Content starts

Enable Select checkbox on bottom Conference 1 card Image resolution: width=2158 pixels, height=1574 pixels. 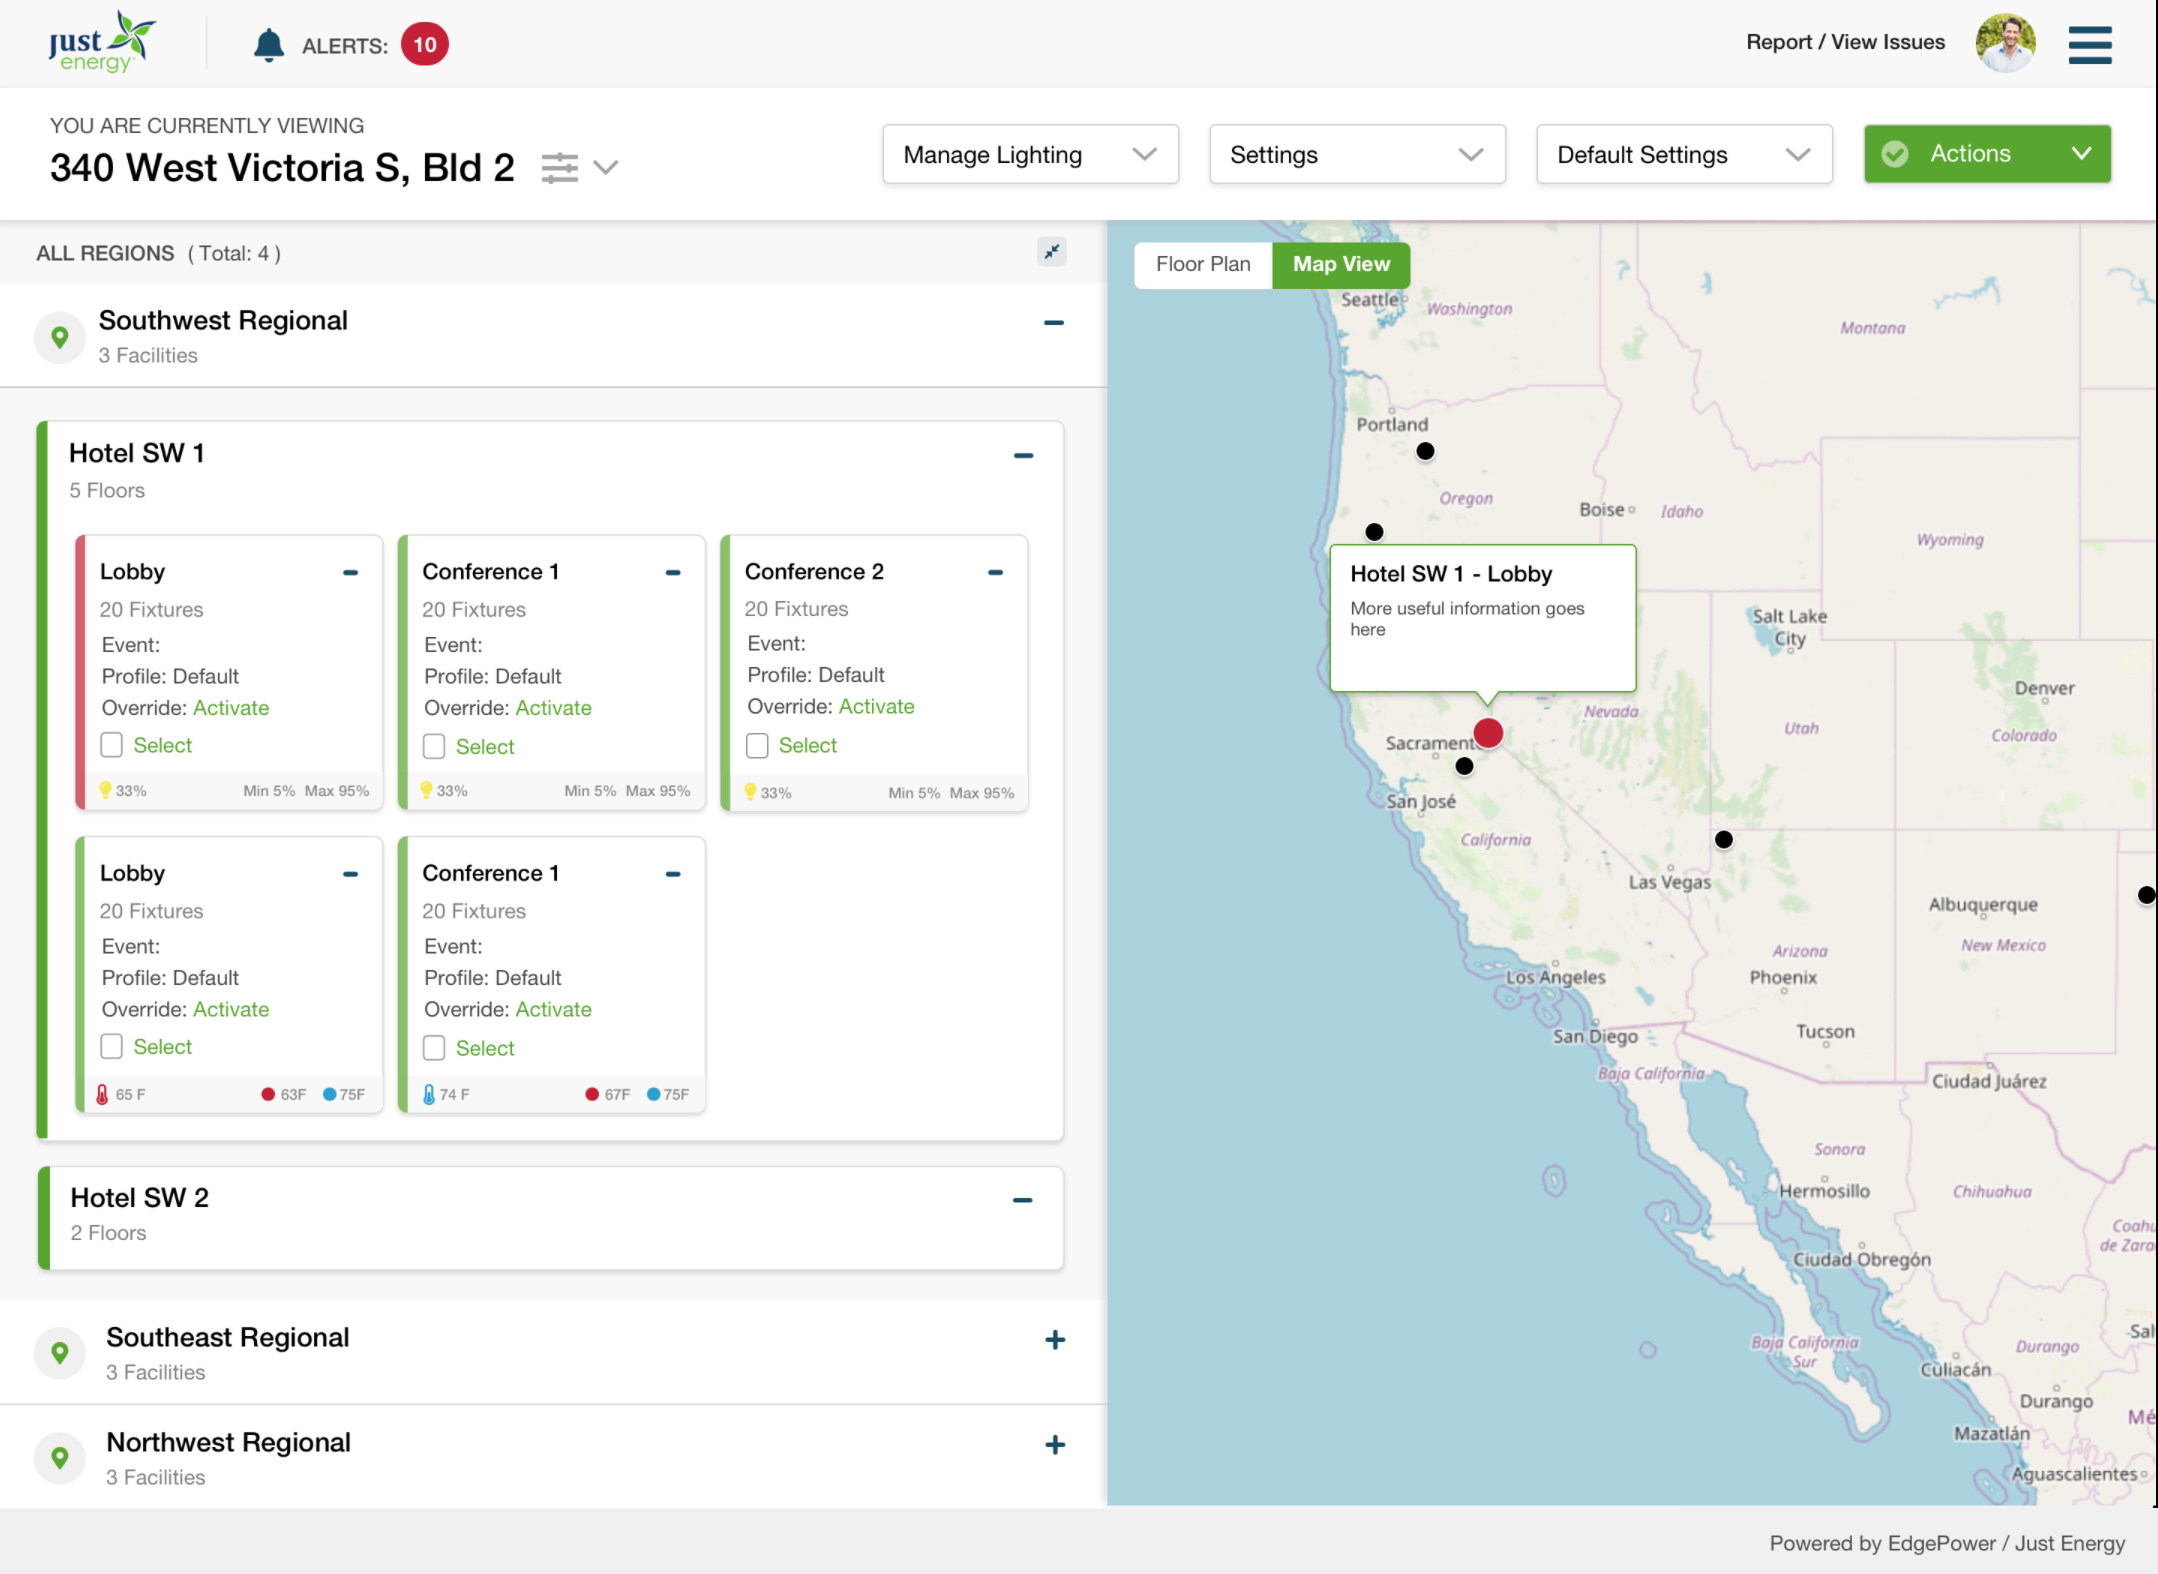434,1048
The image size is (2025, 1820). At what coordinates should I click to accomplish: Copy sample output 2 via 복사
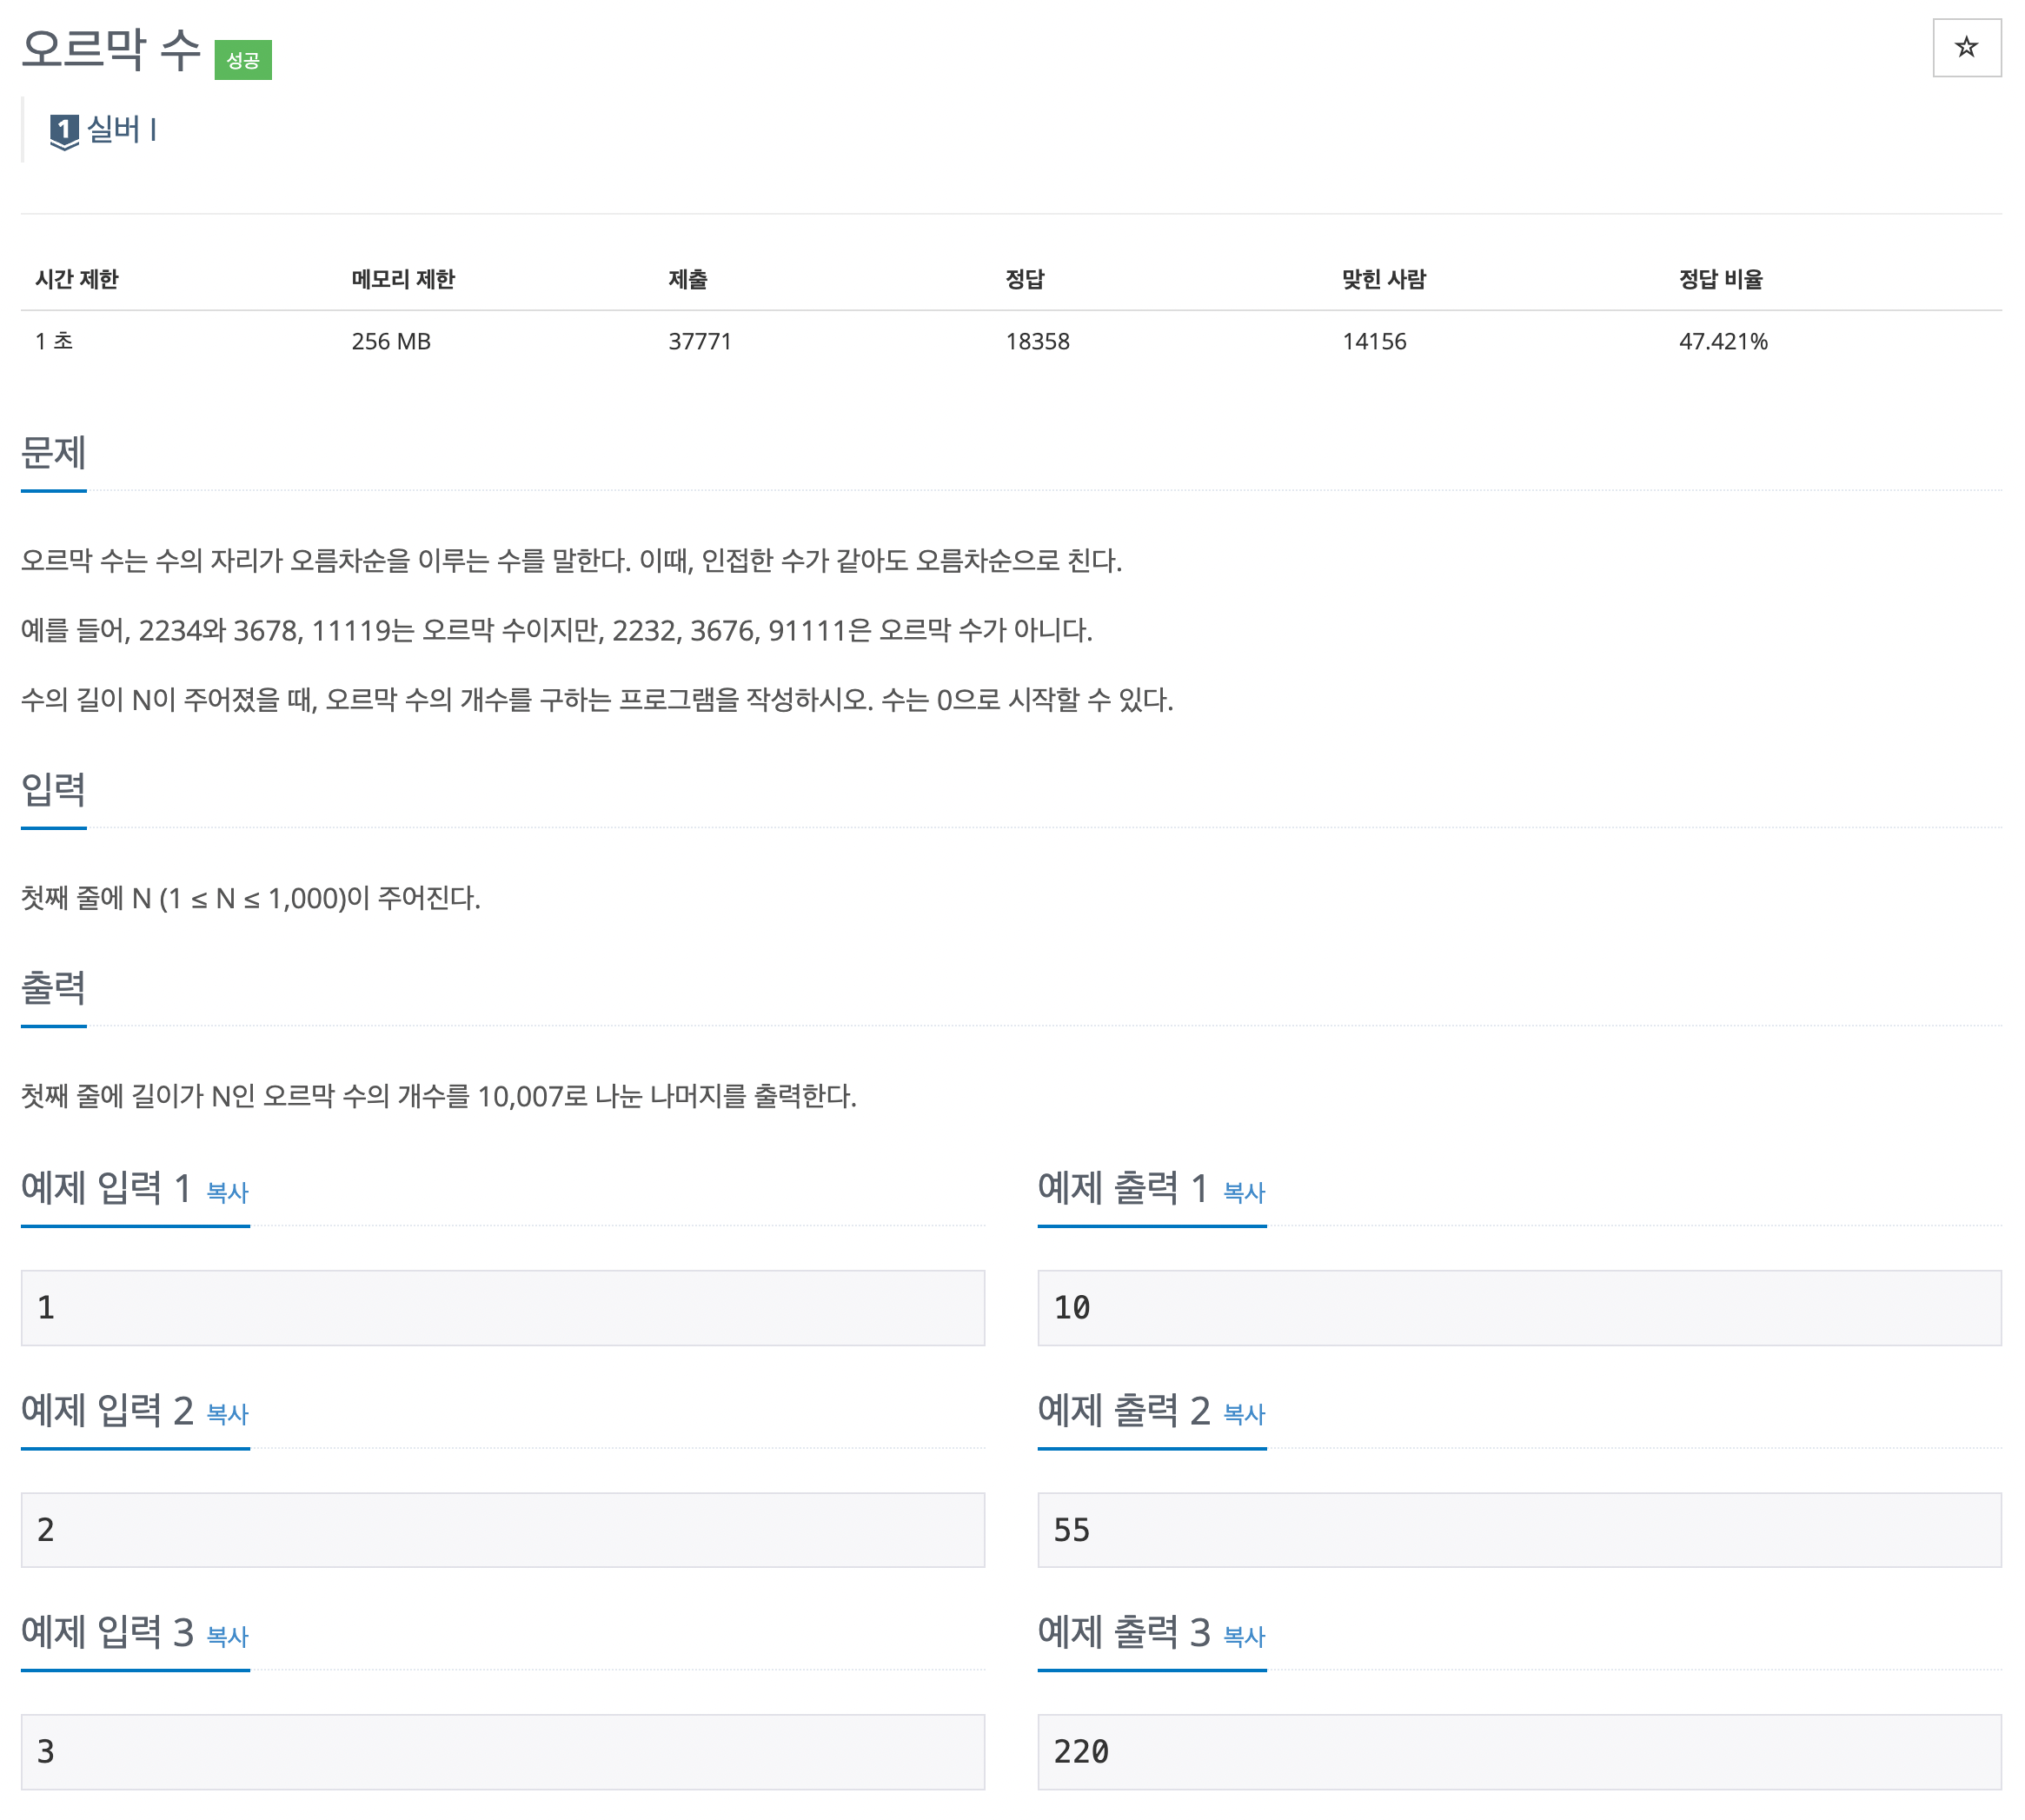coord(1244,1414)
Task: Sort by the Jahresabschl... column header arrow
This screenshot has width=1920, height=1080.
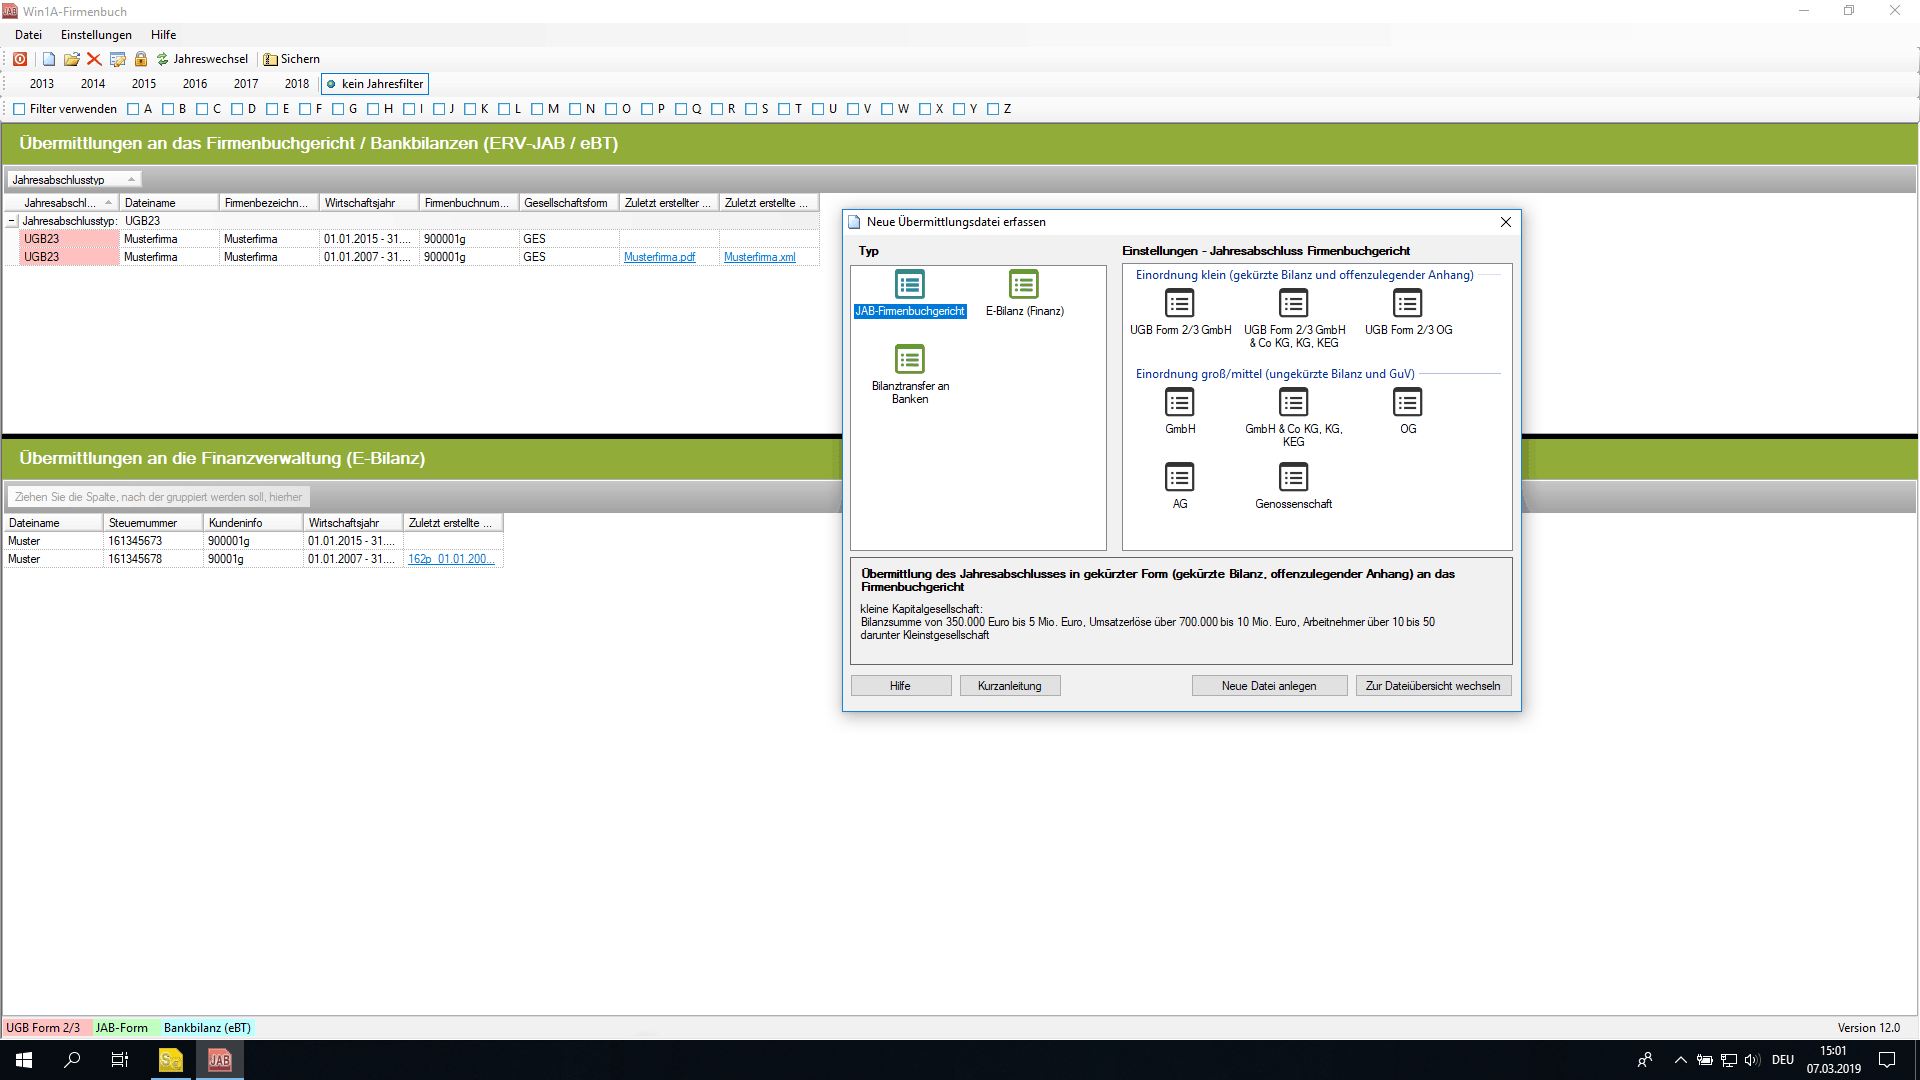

Content ends

* **What you should do**: The lines wanted run from the one with "The image size" through the final line of the data; repeat them word for word and skip every picture.

* **Written solution**:
The image size is (2025, 1820). At what coordinates should I click to accomplish: Copy sample output 2 via 복사
coord(1244,1414)
Task: Sort by the Jahresabschl... column header arrow
This screenshot has width=1920, height=1080.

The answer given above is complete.